# [What the exercise asks]
Would you retype the line that contains "You are a GUI" and all lines following it to the end of the entries below, exactly and without pictures?

START Task input

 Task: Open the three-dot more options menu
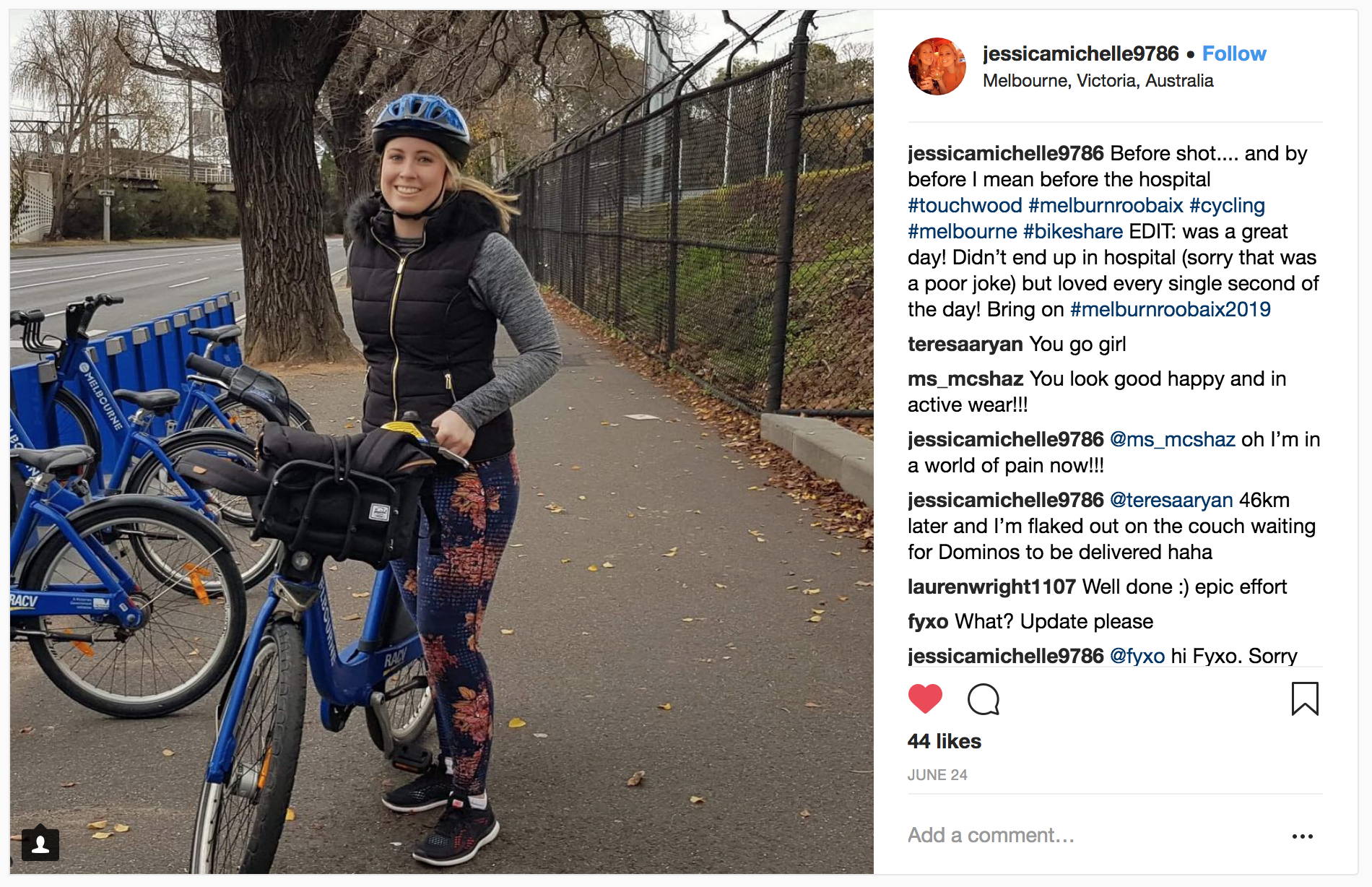pos(1303,836)
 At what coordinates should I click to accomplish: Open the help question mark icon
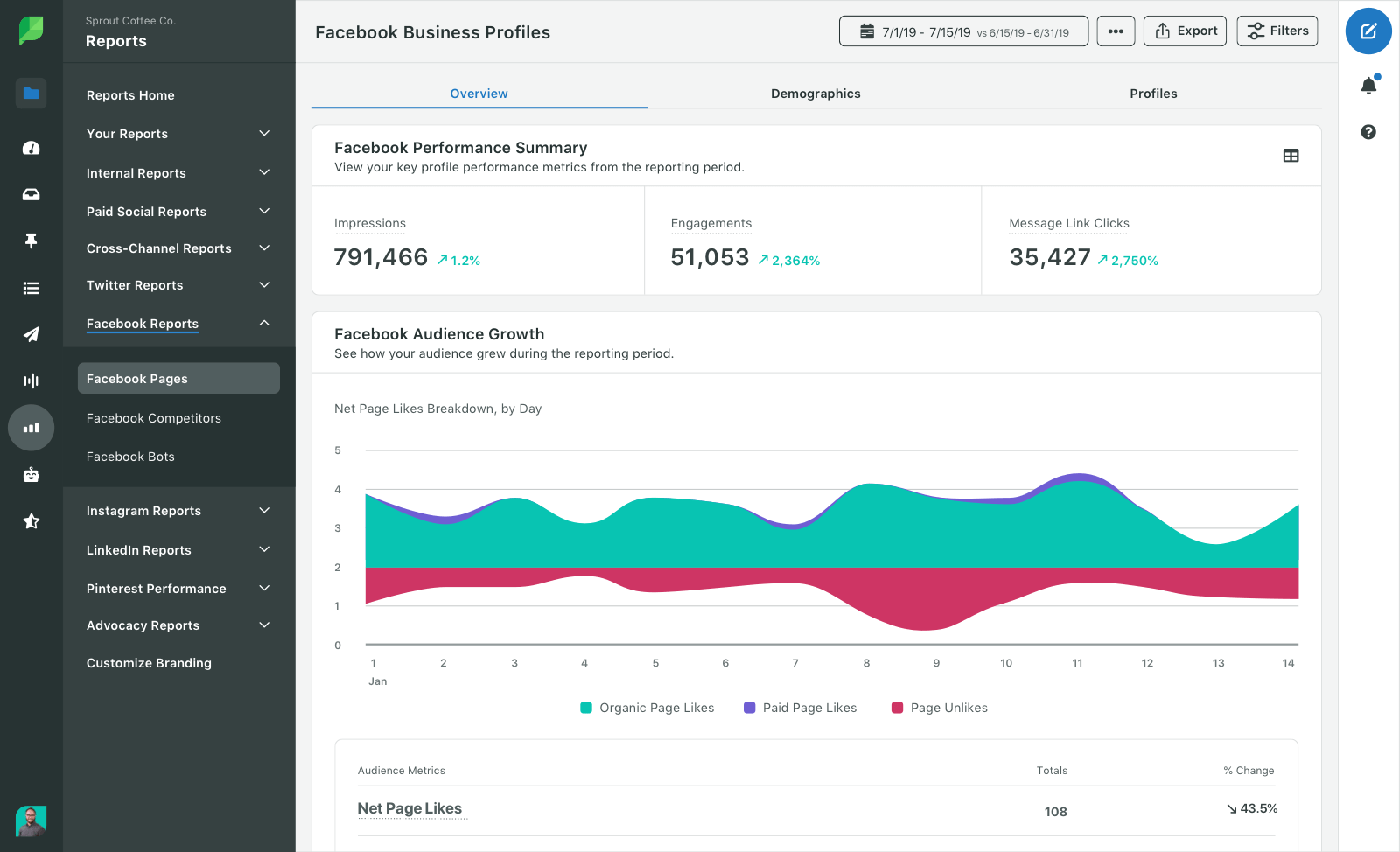pos(1368,132)
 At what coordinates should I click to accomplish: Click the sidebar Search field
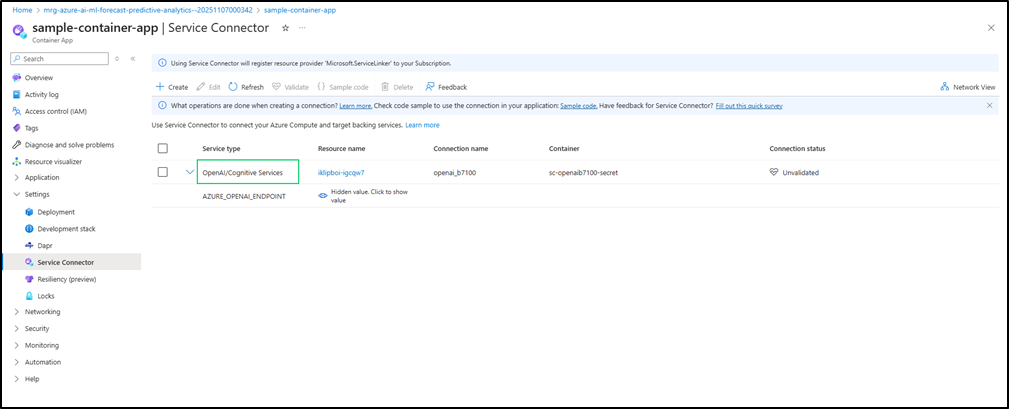pos(60,59)
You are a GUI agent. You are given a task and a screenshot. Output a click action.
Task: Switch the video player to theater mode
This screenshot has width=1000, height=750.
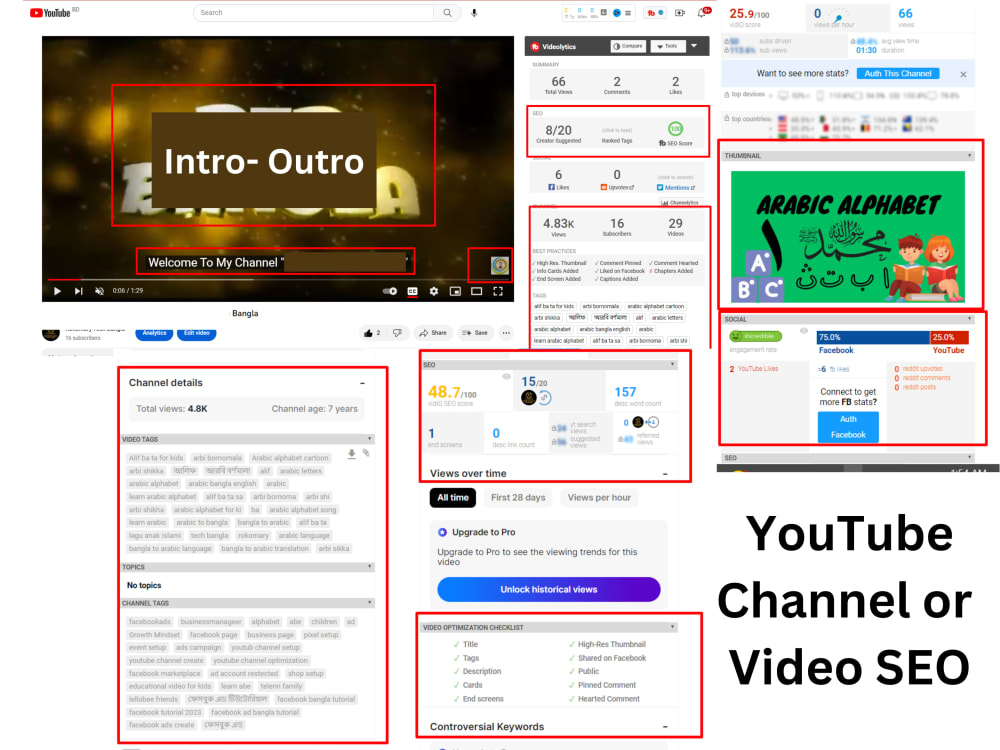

END Task input

# [Your solution]
You are a GUI agent. You are given a task and a screenshot. Output a click action.
Task: Switch the video player to theater mode
This screenshot has width=1000, height=750.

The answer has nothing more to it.